- Text to read:
^^^^^^^^^^^^^^^^
The 999 is the Cutter number. 
Yay, Cutter humor!
My pet peeve is that they never seem to get around to installing that periscope I keep asking for that’ll let us basement-dwelling catalogers know what the weather’s like. I mean, there could be tornados up there!
…But nah, being a cataloger at a university is actually pretty cool. I come to work in jeans and a Zelda t-shirt and spend the day messing with cookbooks from the 1920s or exhibition catalogs of crazy new Spanish art. Even doing authority control can be fun (in a geeky, oooh-look-at-my-shiny-clean-catalog kind of way). 'Sall good.
(Ok ok, I hate it when publishers leave out minor details like, say, the publication date, or play weird typographic games or otherwise make what should be a straightforward job into CSI-Bibliographic Edition, but hey. Just keeping us on our toes I guess!)
Hah, do you ever do serials? Because there is nobody more stupid, lame brained, and in love with title changes than a serials publisher. We spend ages passing issues around playing “find the volume number”.
I used to work at an art museum doing a lot of exhibition catalog cataloging - that was pretty miserable, too, especially since I then had to take my work to a computer that had the floppy in it and print out a crapton of catalog cards and file them. No, this wasn’t forty years ago, it was 2004.
Librarian geek moment, but… I’m irked that Newsweek has dropped volume/issue numbers altogether from their masthead. I log in the new periodicals here and there’s nothing to check against anymore. (Business Week and others don’t list these either but at least they’re consistent- they never have in the years I’ve been working with them- but Newsweek used to display them as prominently as Time.)
Actually, nothing gives me greater joy than seeing a serial on the backlog shelf…and giving it to the serials cataloger. I don’ know nuthin’ ‘bout catalogin’ no serials!
…Wait, you had to print out card catalogs in 2004? I know progress in library-land can be glacial, but dang! I’m actually kinda impressed.
(And here I thought the recent ALA preconference where the presenter tried to explain relational database structure…like it was this new, crazy thing…by simulating it in paper form (no computers here!) took the cake…!)
^^^^^^^^^^^^^^^^
- Word and element location records:
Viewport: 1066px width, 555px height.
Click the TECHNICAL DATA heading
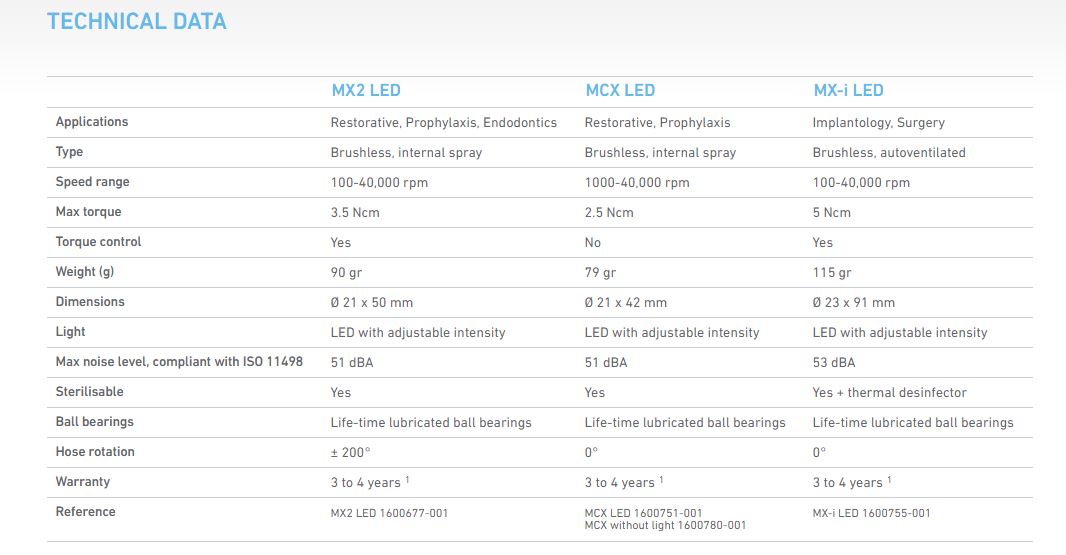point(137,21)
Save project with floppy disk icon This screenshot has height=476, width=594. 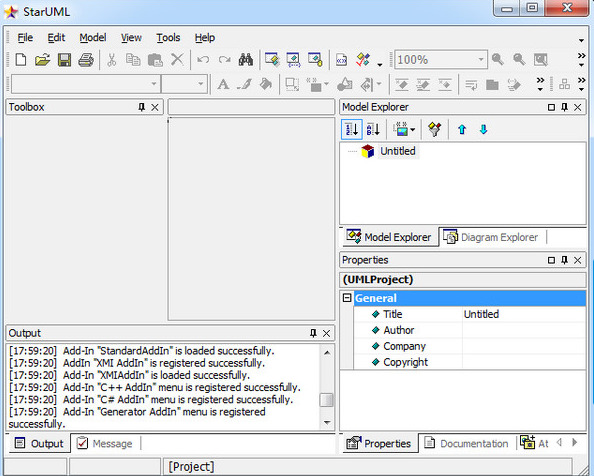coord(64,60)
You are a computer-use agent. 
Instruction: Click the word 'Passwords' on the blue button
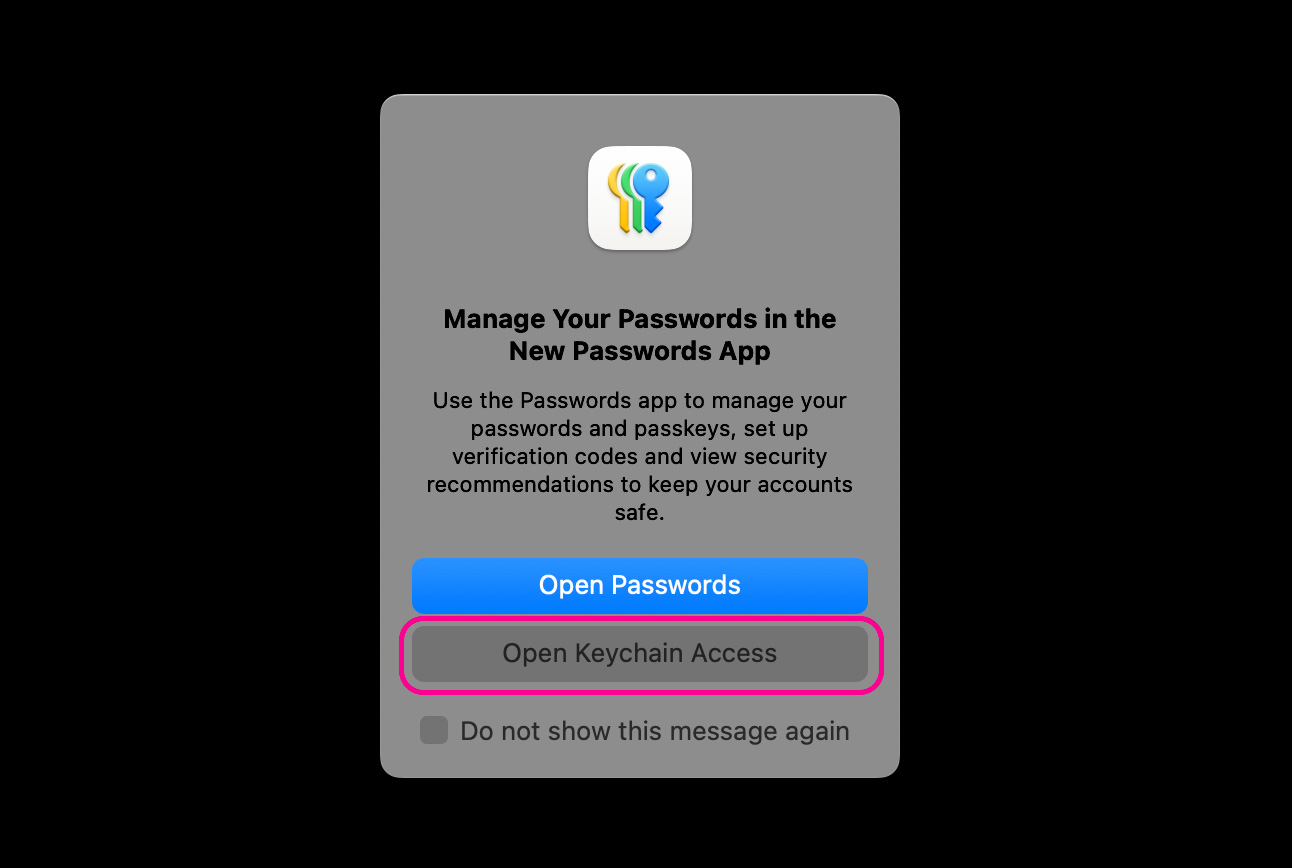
^^^^^^^^^^^^^^^^
- Tasks to perform:
#1 Repeat the part of the cataloging discussion between "The 999 is the" and "toes I guess!)", inclusive.
#2 Go on with the cataloging discussion, picking up after its final sentence.
These records were taken from a separate source.

- The replies:
#1
The 999 is the Cutter number. 
Yay, Cutter humor!
My pet peeve is that they never seem to get around to installing that periscope I keep asking for that’ll let us basement-dwelling catalogers know what the weather’s like. I mean, there could be tornados up there!
…But nah, being a cataloger at a university is actually pretty cool. I come to work in jeans and a Zelda t-shirt and spend the day messing with cookbooks from the 1920s or exhibition catalogs of crazy new Spanish art. Even doing authority control can be fun (in a geeky, oooh-look-at-my-shiny-clean-catalog kind of way). 'Sall good.
(Ok ok, I hate it when publishers leave out minor details like, say, the publication date, or play weird typographic games or otherwise make what should be a straightforward job into CSI-Bibliographic Edition, but hey. Just keeping us on our toes I guess!)

#2
Small special libraries can be very backwards. I mean, they didn’t even pay me full time and the first week I worked there they took my computer away because “Special Events brings in money and you don’t.” So I never got e-mail after that. I just had the computer with the floppy drive that printed the catalog cards. A friend at a big academic library gave me their old LC books when they got the updates.
Yeah, I feel ya. Sometimes I forget how lucky I am, working at a large, academic library. (Though we’re still no strangers to the whole “so what are you contributing to our bottom line again, exactly?” brush-off.)
I also help grade assignments for a cataloging course as a side thing, and one of the students was really blowing my mind - “wow, where I catalog we’ve never heard of AACR2! Even the head of Tech Services! And what’s this MARC thing?” And I’m like, how the heck do you catalog?! It’s amazing how much libraries’ situations can differ.
It’s one reason I guess why trying to do anything in library-land is like herding the proverbial…
Yes. Harvard Business Review also makes it diffciult.
Oh, lawsy lawsy lawsy. I had an assignment in the last year of my grad.dip. in translation in which the professor categorically insisted on the PRINT edition of some article. Notwithstanding that 1) no library in the city actually has that in print; 2) the now-standard way to access that journal is online; 3) they will not do an interlibrary request for an article that is accessible online, just because some professor has a stick up his ass, which quite frankly is a policy I understand.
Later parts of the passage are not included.